See pages 823, 843 and 904
COMPLEX INTERACTIONS BETWEEN EARLY ALLERGEN EXPOSURE, ATOPY AND ASTHMA
Although it is assumed that the risk of childhood respiratory allergy is related to exposure in early life, there is little evidence for this association. Cullinan and colleagues describe results from a representative community cohort of children followed from birth to age 5.5 years in south east England. There were no linear relationships between early allergen exposure and childhood respiratory allergy. The authors showed an increase in risk at low levels of exposure in first born children and those from allergic parents. They emphasise the complex gene-environment interactions present between allergen exposure and the development of asthma and atopy.
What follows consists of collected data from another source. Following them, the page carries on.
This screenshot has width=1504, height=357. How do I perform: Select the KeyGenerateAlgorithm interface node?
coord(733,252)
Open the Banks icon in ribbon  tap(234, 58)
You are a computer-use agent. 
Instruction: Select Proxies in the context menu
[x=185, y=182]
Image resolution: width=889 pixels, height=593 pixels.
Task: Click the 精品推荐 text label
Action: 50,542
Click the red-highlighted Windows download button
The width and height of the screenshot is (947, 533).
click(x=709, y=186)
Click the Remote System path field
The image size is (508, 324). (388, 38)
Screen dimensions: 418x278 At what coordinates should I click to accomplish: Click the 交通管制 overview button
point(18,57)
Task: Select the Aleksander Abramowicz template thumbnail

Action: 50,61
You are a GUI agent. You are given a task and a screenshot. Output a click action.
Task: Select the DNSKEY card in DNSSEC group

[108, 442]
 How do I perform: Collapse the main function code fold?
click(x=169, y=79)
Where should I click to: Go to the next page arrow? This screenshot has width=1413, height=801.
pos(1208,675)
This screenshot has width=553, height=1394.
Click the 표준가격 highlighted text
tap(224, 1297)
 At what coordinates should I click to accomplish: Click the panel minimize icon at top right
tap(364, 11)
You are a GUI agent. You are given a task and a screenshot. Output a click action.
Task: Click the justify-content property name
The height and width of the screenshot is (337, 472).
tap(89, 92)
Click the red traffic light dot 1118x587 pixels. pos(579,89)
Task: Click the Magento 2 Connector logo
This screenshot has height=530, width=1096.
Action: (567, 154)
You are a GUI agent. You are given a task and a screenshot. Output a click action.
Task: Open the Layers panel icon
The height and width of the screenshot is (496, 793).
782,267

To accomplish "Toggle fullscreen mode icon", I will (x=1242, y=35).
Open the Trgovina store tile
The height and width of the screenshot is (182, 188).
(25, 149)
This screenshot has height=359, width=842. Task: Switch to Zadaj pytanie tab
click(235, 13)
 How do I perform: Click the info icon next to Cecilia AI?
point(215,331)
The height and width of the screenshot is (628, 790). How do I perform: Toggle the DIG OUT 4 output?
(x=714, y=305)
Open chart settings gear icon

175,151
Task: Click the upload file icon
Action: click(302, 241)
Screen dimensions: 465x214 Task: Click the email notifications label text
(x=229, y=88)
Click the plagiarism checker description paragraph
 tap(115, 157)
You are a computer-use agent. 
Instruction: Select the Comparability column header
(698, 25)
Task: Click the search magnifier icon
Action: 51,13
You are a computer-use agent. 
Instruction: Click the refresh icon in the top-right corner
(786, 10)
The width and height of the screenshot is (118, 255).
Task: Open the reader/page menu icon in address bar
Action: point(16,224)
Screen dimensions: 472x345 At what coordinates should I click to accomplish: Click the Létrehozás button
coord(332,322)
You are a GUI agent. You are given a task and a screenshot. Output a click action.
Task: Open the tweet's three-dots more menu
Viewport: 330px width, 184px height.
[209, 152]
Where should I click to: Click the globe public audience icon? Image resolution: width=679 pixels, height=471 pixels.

In an accompanying editorial Custovic and Simpson conclude that future interventions will need to be aimed at particular individuals with specific susceptibilities to development of asthma and allergies.
See pages 825 and 855
AIRWAYS IN DIFFICULT CHILDHOOD ASTHMA
Management of difficult asthma in children is still a problem and more information on airway pathology is important in guiding effective treatment. Payne and colleagues describe airway inflammatory changes in asthmatic children after treatment with systemic corticosteroids and relate these changes to symptoms and lung function. The study showed differences in thickness of the reticular basement membrane between asthmatic and control children. There were no differences in airway inflammation between asthmatics who had persistent symptoms and those who were asymptomatic. CD4+ lymphocytes were increased with persistent airflow limitation. The paper concludes that multicentre studies in childhood asthma are now required to evaluate the effects of interventions on airway inflammatory mechanisms.
See page 862
REDUCED IL-13 IN EMPHYSEMA
There have been some data suggesting that targeted overexpression of either interleukin (IL)-13 or interferon (IFN)γ in an adult mouse model produces changes that are similar to adult emphysema. In this issue of Thorax Boutten and colleagues describe expression of IFNγ mRNA and IL-13 mRNA in patients with and without emphysema. Contrary to previous work, the authors found no differences in IFNγ mRNA expression in either group of patients, but IL-13 expression was lower in patients with emphysema than in those without. The authors suggest that one of the mechanisms for the decreased expression of IL-13 is lymphocyte differentiation towards the Th1 phenotype in severe emphysema. This paper also highlights differences in the outcomes of studies with patients and those using animal models of emphysema.
See page 850
CRP, SYSTEMIC INFLAMMATION AND BHR
Systemic inflammation may be the link between the observation that there is an association between impaired lung function and cardiovascular risk. Kony and colleagues report a study of the relation between lung function, C-reactive protein (CRP) as a measure of systemic inflammation, and bronchial hyperresponsiveness (BHR). Increases in CRP levels were related to FEV1 and BHR independently of other confounders studied such as smoking. These interesting data suggest that systemic inflammation is related to BHR, in addition to its association with reduced lung function.